* Begin DATASET CONTENT *
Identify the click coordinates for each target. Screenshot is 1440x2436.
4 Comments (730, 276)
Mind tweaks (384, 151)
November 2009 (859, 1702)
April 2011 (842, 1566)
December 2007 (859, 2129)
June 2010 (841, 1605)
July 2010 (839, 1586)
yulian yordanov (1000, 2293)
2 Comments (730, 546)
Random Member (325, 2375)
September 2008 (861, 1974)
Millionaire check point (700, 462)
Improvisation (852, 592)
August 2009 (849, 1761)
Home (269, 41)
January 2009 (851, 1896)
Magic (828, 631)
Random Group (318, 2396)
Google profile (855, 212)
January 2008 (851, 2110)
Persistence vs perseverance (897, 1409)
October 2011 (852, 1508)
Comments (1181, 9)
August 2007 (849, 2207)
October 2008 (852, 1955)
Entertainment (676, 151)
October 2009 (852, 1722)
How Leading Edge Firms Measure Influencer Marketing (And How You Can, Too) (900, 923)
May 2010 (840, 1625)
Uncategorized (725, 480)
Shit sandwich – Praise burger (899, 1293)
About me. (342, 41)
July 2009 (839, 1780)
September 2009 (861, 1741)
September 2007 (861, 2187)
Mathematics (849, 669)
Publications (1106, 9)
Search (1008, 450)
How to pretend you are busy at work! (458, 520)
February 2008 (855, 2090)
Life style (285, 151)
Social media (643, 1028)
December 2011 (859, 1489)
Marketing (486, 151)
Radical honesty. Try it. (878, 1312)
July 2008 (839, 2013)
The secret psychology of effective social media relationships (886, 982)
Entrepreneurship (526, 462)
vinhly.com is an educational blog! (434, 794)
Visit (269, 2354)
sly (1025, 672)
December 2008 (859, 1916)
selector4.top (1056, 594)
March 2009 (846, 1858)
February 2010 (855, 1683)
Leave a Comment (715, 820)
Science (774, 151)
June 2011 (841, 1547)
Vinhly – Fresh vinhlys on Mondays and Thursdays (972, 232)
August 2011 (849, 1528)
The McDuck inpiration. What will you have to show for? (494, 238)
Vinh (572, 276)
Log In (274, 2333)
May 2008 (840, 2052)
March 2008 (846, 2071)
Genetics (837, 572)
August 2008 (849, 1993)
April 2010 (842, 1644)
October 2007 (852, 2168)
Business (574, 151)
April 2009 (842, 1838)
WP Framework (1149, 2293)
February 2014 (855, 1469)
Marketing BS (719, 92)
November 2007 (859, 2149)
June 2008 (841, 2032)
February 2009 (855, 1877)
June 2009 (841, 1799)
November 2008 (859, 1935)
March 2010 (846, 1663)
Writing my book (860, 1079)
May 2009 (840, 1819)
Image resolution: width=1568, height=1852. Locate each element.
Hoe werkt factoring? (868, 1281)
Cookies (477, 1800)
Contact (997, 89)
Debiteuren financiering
* End DATASET CONTENT *
* EXERCISE REQUIREMENTS: Reproduce the listing above in full, substituting "Advertising" for every occurrence of "Marketing" and leaving all other text unchanged.

* THE REPLY:
Identify the click coordinates for each target. Screenshot is 1440x2436.
4 Comments (730, 276)
Mind tweaks (384, 151)
November 2009 (859, 1702)
April 2011 (842, 1566)
December 2007 (859, 2129)
June 2010 (841, 1605)
July 2010 (839, 1586)
yulian yordanov (1000, 2293)
2 Comments (730, 546)
Random Member (325, 2375)
September 2008 (861, 1974)
Millionaire check point (700, 462)
Improvisation (852, 592)
August 2009 (849, 1761)
Home (269, 41)
January 2009 (851, 1896)
Magic (828, 631)
Random Group (318, 2396)
Google profile (855, 212)
January 2008 (851, 2110)
Persistence vs perseverance (897, 1409)
October 2011 (852, 1508)
Comments (1181, 9)
August 2007 (849, 2207)
October 2008 (852, 1955)
Entertainment (676, 151)
October 2009 (852, 1722)
How Leading Edge Firms Measure Influencer Advertising (And How You Can, Too) (900, 923)
May 2010 (840, 1625)
Uncategorized (725, 480)
Shit sandwich – Praise burger (899, 1293)
About me. (342, 41)
July 2009 (839, 1780)
September 2009 (861, 1741)
September 2007 (861, 2187)
Mathematics (849, 669)
Publications (1106, 9)
Search (1008, 450)
How to pretend you are busy at work! (458, 520)
February 2008 (855, 2090)
Life style (285, 151)
Social media (643, 1028)
December 2011 (859, 1489)
Advertising (486, 151)
Radical honesty. Try it. (878, 1312)
July 2008 (839, 2013)
The secret psychology of effective social media relationships (886, 982)
Entrepreneurship (526, 462)
vinhly.com is an educational blog! (434, 794)
Visit (269, 2354)
sly (1025, 672)
December 2008 (859, 1916)
selector4.top (1056, 594)
March 2009 (846, 1858)
February 2010 (855, 1683)
Leave a Comment (715, 820)
Science (774, 151)
June 2011 (841, 1547)
Vinhly – Fresh vinhlys on Mondays and Thursdays (972, 232)
August 2011 (849, 1528)
The McDuck inpiration. What will you have to show for? (494, 238)
Vinh (572, 276)
Log In (274, 2333)
May 2008 (840, 2052)
March 2008 (846, 2071)
Genetics (837, 572)
August 2008 (849, 1993)
April 2010 (842, 1644)
October 2007 (852, 2168)
Business (574, 151)
April 2009 (842, 1838)
WP Framework (1149, 2293)
February 2014 (855, 1469)
Advertising BS (719, 92)
November 2007 (859, 2149)
June 2008 (841, 2032)
February 2009 (855, 1877)
June 2009 (841, 1799)
November 2008 (859, 1935)
March 2010 (846, 1663)
Writing my book (860, 1079)
May 2009 (840, 1819)
Image resolution: width=1568, height=1852. Locate each element.
Hoe werkt factoring? (868, 1281)
Cookies (477, 1800)
Contact (997, 89)
Debiteuren financiering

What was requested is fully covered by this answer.